BEGIN Entries supplied
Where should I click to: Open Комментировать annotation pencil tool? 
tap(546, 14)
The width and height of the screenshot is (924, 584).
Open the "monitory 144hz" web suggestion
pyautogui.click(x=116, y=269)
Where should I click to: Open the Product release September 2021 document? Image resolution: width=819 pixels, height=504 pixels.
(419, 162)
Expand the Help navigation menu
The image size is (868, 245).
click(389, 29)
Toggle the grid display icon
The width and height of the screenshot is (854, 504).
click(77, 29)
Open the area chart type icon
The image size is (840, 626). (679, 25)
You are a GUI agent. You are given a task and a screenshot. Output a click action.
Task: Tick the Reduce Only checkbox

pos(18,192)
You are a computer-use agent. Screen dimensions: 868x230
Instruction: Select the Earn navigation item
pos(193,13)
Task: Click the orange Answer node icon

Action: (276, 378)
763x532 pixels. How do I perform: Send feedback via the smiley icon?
END Entries supplied
▶ [Task goal]
Retype every record above exactly as it appears.

▶ [Problem solution]
Where should I click to: Open Комментировать annotation pencil tool? 
tap(546, 14)
The width and height of the screenshot is (924, 584).
Open the "monitory 144hz" web suggestion
pyautogui.click(x=116, y=269)
Where should I click to: Open the Product release September 2021 document? Image resolution: width=819 pixels, height=504 pixels.
(419, 162)
Expand the Help navigation menu
The image size is (868, 245).
click(389, 29)
Toggle the grid display icon
The width and height of the screenshot is (854, 504).
click(77, 29)
Open the area chart type icon
The image size is (840, 626). (679, 25)
You are a GUI agent. You are given a task and a screenshot. Output a click action.
Task: Tick the Reduce Only checkbox

pos(18,192)
You are a computer-use agent. Screen dimensions: 868x230
Instruction: Select the Earn navigation item
pos(193,13)
Task: Click the orange Answer node icon

Action: (276, 378)
763x532 pixels. How do I perform: Send feedback via the smiley icon?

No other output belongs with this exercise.